Why does the terrapin cross the road? Well, yes, like the chicken, to get to the other side, but not because she really wants to. Most terrapins are just trying to find a safe place to lay their eggs from late May to mid-July.

"Their natural nesting places have been eliminated over time," said Wood. "That would have been the sand dunes where Atlantic City and Wildwood and Avalon are now. So they had to find alternative places."

In many cases, the alternative is an embankment along the roadside but above the water level of the salt marshes where they usually live. Wood's Wetlands Institute volunteers have erected knee-high, plastic-mesh fences separating the embankments from the roads in many places to keep nesting terrapins away from harm.

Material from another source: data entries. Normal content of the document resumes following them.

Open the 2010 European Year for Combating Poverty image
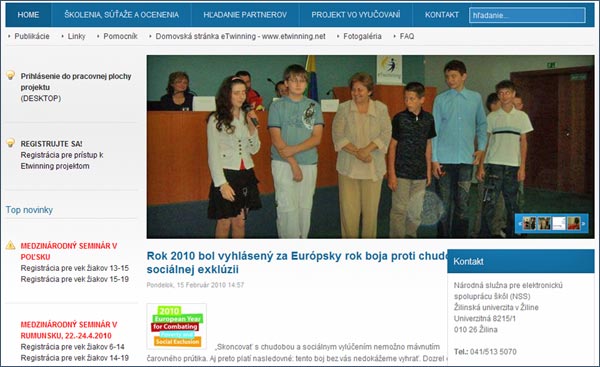This screenshot has height=367, width=600. pyautogui.click(x=177, y=326)
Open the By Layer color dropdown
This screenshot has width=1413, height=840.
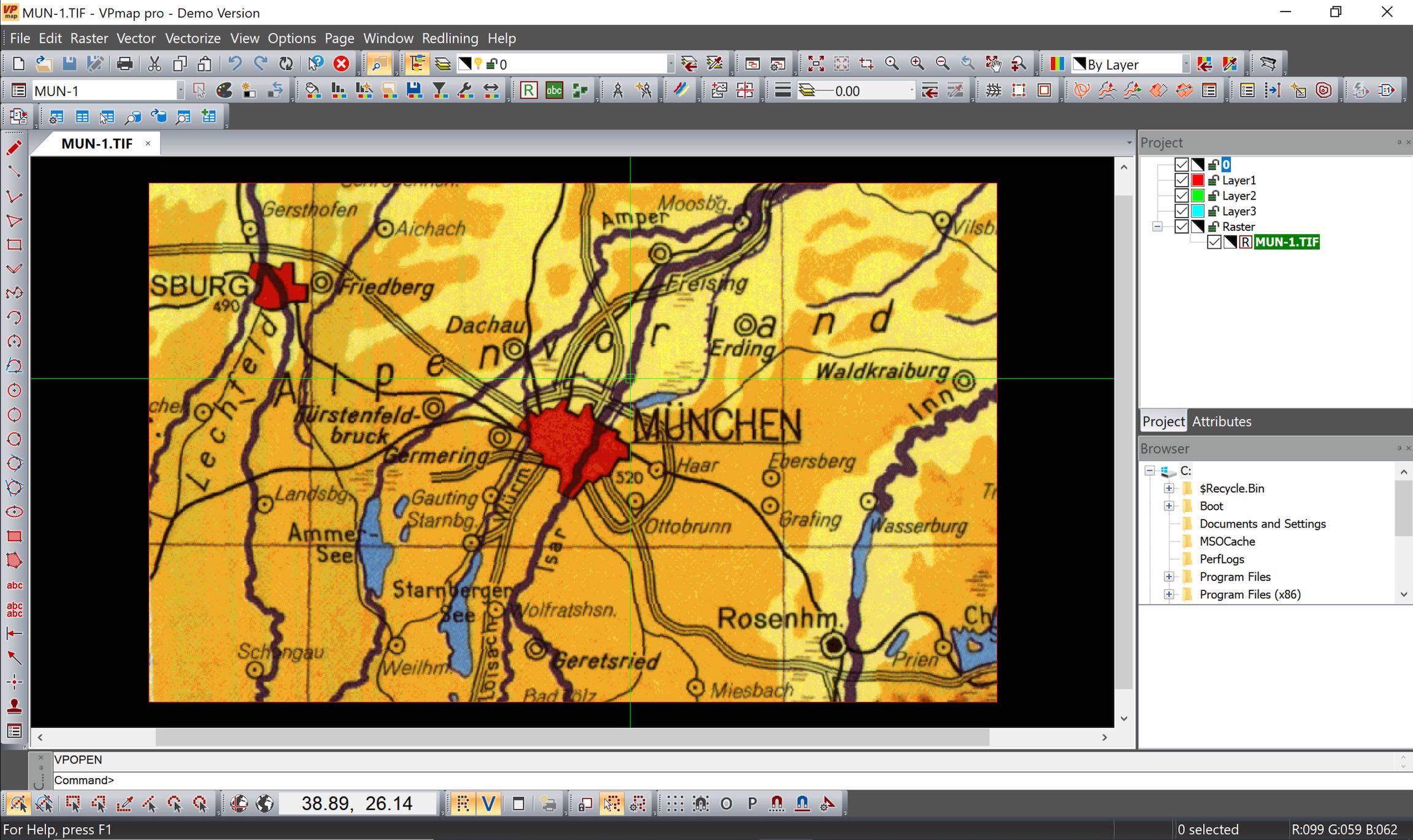tap(1185, 64)
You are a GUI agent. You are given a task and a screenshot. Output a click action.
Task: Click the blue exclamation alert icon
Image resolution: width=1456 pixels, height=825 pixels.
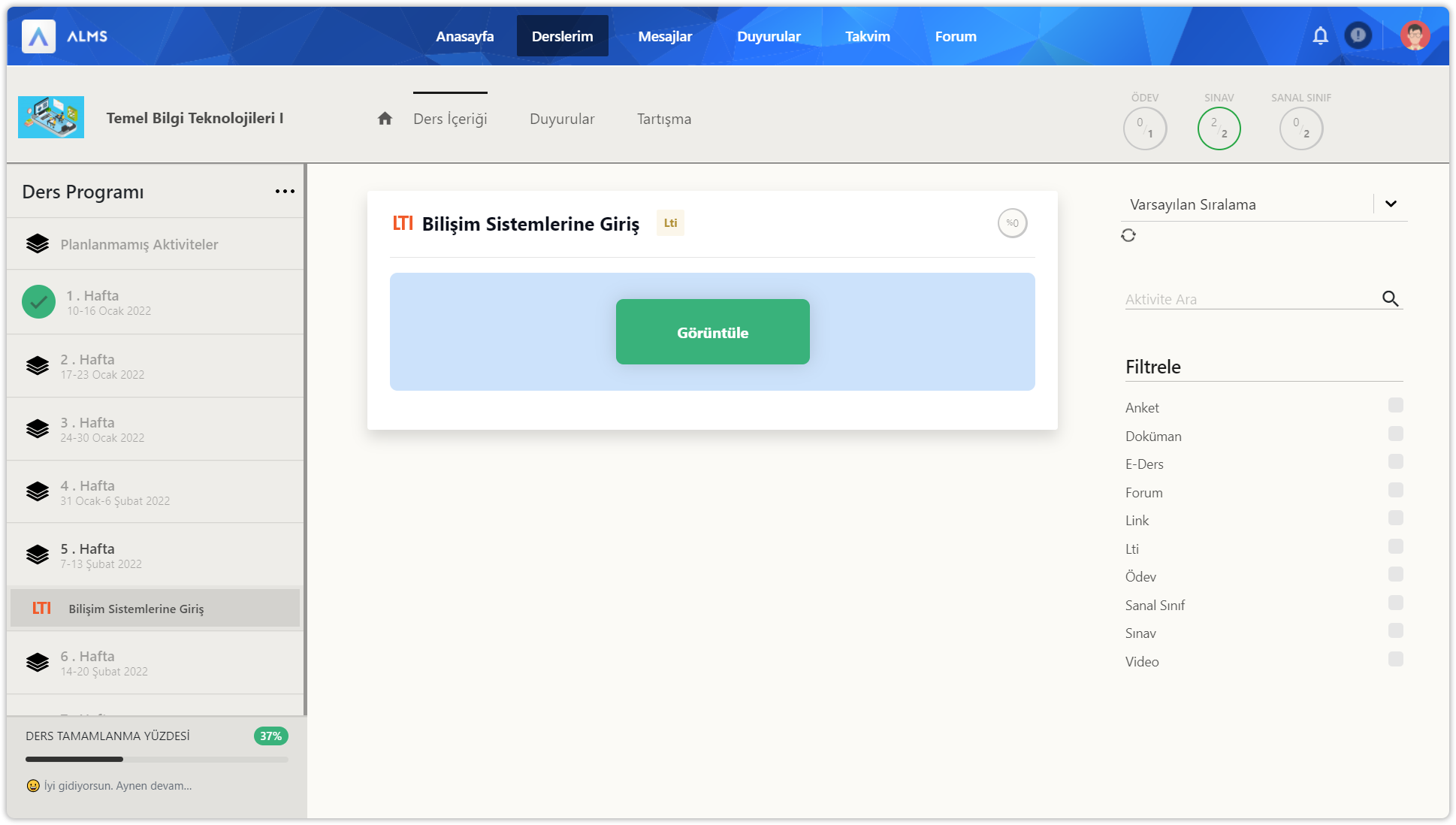coord(1358,35)
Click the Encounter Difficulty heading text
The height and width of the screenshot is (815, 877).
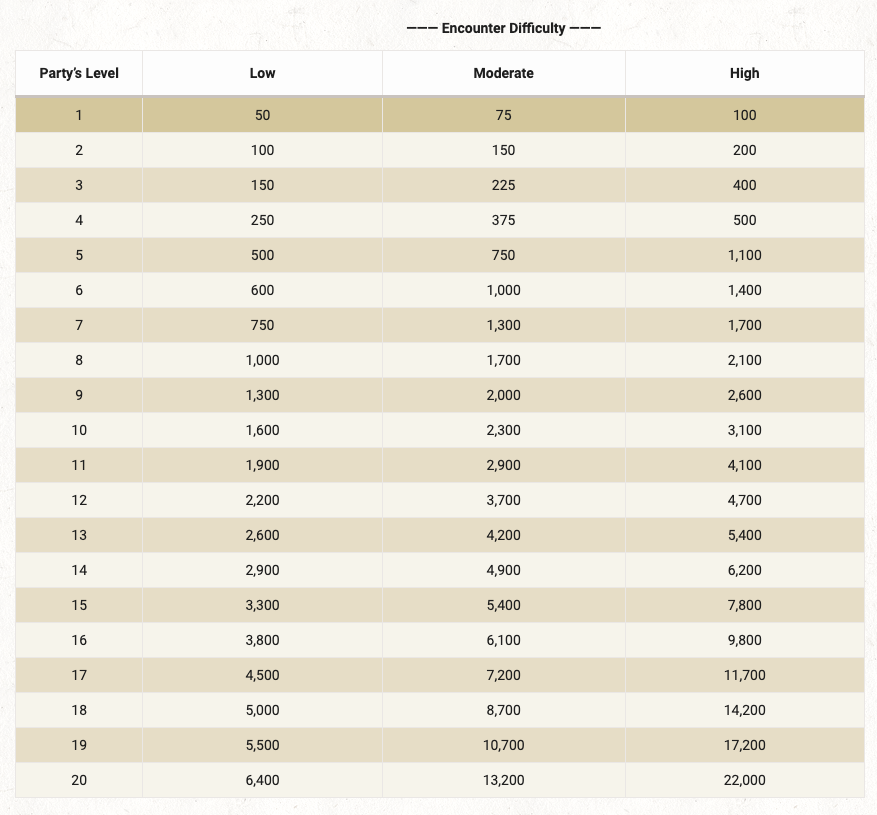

But, as with motels at the Shore in season, there isn't always room for everyone, and many terrapins head off in search of a nesting place of their own.

One unlucky Jersey terrapin caused chaos on the Garden State Parkway back in June 2007. A 65-year-old woman swerved near milepost 21 to avoid it and flipped her car into the embankment. The woman, luckily, survived the crash with minor injuries, but when Good Samaritans came to her aid, they noticed that another car had smooshed the terrapin.

Wood said that if drivers see a terrapin in the road, they should pull off safely to the side and come pick her up - at which point, she will probably pull in her head and legs.

"They are not aggressive and they actually are probably thinking, 'Why don't they just go away?' " he said. Nonetheless, said Wood, it is best that drivers help the poor ladies out by placing them on the embankment toward which they were heading.

"It will be obvious, and you will have done a good deed for the turtle population."